> Written exercise A: In the song write-up, which 1996 film featured "I Finally Found Someone"?
> Written exercise B: Retype the song write-up between "Barbra Streisand &" and "Has Two Faces.", inclusive.

> Extract:

Barbra Streisand & Bryan Adams | I Finally Found Someone

“I Finally Found Someone,” written by Barbra Streisand, Bryan Adams, Marvin Hamlisch and Robert John Lange, was featured in the 1996 film The Mirror Has Two Faces.

Streisand, who directed and starred in the picture, said in an interview with The Los Angeles Times that “I wrote the love theme, the main love theme, then Marvin wrote a bridge to it, and that was going to be our song. Then David Foster [who produced the track] had the idea that I should sing the duet with Bryan Adams. Bryan played our track and heard me humming and fell in love with this little theme that I wrote, and then he and his producer Mutt Lange wrote a counter melody based on the track that I sent him. And they wrote the lyrics. So that’s how that happened. I don’t think his record company wanted him to sing with me…because I’m more traditional, and I haven’t had a hit since I don’t know when.”

The song was nominated for an Oscar and reached #8 on the Billboard Hot 100 chart. It was included on Streisand’s 2002 compilation album Duets. Streisand’s long-awaited memoir, My Name is Barbra, was released last week.

The track contains many modulations. It begins in B and shifts down to Ab at 0:42, and then further down to F for the chorus at 1:10. The second verse moves up to C at 1:58, and then jumps up a tritone to F# for the chorus at 2:26, where it stays until the end.

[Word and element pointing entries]

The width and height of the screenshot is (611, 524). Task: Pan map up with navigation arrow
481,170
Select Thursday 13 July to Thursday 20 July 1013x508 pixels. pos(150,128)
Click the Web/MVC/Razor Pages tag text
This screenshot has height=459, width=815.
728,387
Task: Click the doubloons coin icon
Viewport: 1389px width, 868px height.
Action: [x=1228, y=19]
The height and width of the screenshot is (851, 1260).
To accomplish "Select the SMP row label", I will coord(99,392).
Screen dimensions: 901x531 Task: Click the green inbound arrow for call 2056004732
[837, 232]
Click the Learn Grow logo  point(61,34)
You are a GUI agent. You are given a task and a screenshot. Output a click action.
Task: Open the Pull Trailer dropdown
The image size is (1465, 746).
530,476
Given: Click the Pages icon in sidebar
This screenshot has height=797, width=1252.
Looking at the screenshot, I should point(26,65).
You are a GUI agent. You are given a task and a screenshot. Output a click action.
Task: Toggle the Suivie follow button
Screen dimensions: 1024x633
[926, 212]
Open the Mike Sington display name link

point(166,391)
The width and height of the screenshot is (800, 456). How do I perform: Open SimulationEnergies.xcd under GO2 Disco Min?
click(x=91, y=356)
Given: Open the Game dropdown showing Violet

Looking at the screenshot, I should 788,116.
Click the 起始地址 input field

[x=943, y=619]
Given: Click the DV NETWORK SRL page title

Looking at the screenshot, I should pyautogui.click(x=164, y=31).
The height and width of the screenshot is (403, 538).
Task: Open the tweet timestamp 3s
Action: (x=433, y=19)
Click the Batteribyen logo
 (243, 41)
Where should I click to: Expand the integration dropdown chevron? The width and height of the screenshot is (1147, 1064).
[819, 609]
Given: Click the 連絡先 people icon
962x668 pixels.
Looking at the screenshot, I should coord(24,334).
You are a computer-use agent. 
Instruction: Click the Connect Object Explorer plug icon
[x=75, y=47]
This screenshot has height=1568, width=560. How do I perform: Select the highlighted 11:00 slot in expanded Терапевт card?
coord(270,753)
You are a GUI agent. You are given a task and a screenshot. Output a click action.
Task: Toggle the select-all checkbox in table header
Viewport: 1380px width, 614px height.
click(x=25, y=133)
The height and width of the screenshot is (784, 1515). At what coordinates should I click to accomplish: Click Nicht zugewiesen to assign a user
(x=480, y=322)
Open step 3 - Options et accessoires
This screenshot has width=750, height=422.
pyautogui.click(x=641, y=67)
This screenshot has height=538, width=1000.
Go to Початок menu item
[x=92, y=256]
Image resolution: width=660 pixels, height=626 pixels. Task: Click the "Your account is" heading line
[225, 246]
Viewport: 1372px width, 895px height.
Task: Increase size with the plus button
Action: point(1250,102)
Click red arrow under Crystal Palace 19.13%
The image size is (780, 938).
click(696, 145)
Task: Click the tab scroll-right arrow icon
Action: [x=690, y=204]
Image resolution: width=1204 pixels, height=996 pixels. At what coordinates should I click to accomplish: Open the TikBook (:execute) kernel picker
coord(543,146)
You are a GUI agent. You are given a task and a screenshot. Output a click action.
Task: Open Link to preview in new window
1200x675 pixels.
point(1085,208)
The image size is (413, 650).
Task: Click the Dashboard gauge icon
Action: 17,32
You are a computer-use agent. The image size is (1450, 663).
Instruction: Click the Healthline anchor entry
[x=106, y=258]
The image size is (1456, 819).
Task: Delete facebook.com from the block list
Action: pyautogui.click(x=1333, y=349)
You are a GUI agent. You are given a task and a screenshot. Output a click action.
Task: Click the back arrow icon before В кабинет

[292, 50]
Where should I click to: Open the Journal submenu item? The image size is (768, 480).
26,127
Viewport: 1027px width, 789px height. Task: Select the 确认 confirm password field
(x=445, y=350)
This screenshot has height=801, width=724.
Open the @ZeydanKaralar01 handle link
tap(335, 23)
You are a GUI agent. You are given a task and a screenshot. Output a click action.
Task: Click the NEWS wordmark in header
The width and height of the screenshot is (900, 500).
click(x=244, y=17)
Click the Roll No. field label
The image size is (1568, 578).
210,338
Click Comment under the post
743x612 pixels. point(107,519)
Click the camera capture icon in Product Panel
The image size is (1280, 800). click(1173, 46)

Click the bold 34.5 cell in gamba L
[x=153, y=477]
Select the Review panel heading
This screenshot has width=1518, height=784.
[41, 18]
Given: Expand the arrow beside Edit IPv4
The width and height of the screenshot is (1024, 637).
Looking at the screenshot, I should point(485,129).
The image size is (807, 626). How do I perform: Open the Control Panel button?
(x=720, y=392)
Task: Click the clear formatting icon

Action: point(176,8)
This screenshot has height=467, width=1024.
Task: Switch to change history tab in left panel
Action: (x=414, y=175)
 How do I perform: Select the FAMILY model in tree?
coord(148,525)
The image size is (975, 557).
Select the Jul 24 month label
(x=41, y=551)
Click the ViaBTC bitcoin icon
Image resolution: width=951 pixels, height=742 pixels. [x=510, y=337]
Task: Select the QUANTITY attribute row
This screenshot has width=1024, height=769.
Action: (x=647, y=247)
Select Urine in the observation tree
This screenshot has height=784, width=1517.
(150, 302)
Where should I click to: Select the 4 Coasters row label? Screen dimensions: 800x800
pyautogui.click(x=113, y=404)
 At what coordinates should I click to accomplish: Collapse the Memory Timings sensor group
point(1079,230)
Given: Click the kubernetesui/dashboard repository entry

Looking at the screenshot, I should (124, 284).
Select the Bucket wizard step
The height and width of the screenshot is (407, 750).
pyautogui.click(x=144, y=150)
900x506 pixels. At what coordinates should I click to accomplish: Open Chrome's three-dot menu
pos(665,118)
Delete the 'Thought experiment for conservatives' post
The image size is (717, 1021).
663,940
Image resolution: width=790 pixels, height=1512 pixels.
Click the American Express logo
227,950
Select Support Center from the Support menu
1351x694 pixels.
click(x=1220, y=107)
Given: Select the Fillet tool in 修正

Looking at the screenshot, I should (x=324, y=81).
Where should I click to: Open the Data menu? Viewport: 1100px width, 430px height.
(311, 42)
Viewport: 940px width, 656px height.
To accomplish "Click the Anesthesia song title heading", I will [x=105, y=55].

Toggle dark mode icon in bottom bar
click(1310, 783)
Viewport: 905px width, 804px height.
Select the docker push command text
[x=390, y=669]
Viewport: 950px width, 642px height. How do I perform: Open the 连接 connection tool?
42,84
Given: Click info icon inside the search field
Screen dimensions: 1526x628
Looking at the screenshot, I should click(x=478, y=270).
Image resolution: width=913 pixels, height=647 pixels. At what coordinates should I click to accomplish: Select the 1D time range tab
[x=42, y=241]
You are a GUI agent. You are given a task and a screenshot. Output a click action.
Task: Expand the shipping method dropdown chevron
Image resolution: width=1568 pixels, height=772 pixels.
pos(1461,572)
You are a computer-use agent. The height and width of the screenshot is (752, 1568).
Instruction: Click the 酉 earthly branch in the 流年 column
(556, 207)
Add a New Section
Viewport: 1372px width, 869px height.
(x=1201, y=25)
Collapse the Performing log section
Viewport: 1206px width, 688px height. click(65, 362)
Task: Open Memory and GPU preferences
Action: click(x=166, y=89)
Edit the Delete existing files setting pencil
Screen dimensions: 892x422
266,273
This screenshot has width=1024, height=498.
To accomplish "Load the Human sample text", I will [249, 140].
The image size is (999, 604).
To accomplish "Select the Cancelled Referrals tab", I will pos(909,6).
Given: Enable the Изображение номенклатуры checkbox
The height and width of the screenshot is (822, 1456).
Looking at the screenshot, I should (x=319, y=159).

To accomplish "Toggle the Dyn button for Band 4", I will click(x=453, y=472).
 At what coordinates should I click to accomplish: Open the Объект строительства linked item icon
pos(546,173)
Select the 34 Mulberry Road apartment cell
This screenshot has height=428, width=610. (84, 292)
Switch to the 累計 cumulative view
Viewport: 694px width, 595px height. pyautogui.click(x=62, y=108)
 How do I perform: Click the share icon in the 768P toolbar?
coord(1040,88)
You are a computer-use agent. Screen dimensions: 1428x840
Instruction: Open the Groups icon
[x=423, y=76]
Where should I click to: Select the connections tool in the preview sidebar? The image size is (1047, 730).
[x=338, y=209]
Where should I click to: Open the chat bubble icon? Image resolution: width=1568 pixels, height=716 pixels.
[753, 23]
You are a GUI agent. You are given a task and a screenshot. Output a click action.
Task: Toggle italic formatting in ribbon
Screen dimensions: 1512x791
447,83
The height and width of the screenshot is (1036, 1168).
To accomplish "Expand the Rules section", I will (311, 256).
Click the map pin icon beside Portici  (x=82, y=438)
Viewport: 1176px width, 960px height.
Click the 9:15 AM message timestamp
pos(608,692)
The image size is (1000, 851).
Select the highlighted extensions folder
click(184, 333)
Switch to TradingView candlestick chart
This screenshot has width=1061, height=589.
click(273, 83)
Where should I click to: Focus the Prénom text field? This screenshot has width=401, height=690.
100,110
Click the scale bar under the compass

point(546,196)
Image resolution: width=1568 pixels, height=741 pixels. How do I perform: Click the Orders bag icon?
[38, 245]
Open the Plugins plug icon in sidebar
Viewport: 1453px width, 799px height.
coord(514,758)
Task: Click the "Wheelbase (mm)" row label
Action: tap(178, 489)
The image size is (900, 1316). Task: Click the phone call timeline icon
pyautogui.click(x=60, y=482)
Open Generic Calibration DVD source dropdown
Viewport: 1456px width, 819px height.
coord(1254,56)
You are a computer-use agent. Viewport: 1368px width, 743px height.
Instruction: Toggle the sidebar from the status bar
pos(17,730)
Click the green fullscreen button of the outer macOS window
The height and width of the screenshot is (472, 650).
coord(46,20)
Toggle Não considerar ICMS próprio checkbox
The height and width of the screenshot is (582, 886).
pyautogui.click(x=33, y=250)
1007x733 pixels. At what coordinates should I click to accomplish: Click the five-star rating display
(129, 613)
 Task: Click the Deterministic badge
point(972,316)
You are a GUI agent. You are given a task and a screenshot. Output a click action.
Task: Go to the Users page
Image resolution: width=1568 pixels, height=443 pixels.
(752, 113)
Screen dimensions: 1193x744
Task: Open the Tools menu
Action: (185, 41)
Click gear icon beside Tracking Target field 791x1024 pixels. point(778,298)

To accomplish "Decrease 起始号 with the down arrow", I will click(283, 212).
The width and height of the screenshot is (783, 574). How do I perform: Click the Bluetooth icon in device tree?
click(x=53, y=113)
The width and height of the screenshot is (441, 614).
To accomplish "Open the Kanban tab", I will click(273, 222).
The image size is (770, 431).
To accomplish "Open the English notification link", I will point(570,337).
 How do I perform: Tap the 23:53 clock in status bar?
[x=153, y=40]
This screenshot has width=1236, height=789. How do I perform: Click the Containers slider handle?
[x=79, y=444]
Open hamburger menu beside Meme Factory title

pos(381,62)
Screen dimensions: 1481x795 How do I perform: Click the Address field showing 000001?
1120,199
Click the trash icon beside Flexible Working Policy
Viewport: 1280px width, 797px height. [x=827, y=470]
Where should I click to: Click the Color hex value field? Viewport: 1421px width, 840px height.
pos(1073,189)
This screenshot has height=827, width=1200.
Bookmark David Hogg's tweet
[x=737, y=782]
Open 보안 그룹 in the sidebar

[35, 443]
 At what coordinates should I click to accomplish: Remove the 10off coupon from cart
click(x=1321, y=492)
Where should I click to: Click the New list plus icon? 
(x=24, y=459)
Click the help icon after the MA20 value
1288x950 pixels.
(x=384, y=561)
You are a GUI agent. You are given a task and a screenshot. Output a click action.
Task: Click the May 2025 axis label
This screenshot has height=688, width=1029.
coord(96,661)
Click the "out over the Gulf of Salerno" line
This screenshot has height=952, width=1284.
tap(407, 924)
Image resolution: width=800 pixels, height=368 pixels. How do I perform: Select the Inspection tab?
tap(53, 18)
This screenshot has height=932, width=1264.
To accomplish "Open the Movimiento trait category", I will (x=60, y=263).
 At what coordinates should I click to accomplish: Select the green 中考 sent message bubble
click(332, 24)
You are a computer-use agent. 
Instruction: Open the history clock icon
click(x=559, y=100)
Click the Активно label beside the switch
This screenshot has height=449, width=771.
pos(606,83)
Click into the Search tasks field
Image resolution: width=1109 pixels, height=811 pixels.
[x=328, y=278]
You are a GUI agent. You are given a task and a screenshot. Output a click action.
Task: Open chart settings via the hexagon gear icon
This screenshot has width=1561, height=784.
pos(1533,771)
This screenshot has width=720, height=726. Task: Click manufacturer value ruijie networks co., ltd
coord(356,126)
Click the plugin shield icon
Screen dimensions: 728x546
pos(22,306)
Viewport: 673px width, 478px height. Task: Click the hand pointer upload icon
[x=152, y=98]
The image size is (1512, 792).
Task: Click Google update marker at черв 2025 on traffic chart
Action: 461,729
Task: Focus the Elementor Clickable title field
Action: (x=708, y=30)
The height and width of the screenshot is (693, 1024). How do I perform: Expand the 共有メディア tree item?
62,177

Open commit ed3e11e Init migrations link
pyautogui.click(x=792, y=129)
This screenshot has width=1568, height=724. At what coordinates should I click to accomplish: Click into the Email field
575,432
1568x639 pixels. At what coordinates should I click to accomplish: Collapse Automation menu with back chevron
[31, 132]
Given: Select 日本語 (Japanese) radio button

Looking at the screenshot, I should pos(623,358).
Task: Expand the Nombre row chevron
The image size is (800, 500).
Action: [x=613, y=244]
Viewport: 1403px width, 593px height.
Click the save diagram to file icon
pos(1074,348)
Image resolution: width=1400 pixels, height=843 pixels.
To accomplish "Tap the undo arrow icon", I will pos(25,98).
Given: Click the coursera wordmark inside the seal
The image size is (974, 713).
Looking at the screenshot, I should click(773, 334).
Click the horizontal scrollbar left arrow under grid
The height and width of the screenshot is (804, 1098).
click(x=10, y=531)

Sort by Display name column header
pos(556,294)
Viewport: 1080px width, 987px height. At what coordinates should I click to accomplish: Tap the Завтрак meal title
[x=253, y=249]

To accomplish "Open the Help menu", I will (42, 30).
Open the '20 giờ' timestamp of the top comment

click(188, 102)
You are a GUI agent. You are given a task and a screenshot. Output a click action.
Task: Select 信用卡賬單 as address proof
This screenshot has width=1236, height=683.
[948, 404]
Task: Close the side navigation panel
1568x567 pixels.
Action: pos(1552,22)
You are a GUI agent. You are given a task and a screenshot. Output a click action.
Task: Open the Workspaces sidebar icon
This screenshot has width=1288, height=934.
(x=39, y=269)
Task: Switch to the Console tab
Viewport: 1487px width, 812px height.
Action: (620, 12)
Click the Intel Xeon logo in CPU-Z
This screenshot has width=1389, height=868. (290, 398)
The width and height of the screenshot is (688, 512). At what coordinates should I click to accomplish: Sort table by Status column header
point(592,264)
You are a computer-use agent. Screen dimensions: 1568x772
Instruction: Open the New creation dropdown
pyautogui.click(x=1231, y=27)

> Expected answer A: The Mirror Has Two Faces

> Expected answer B:
Barbra Streisand & Bryan Adams | I Finally Found Someone

“I Finally Found Someone,” written by Barbra Streisand, Bryan Adams, Marvin Hamlisch and Robert John Lange, was featured in the 1996 film The Mirror Has Two Faces.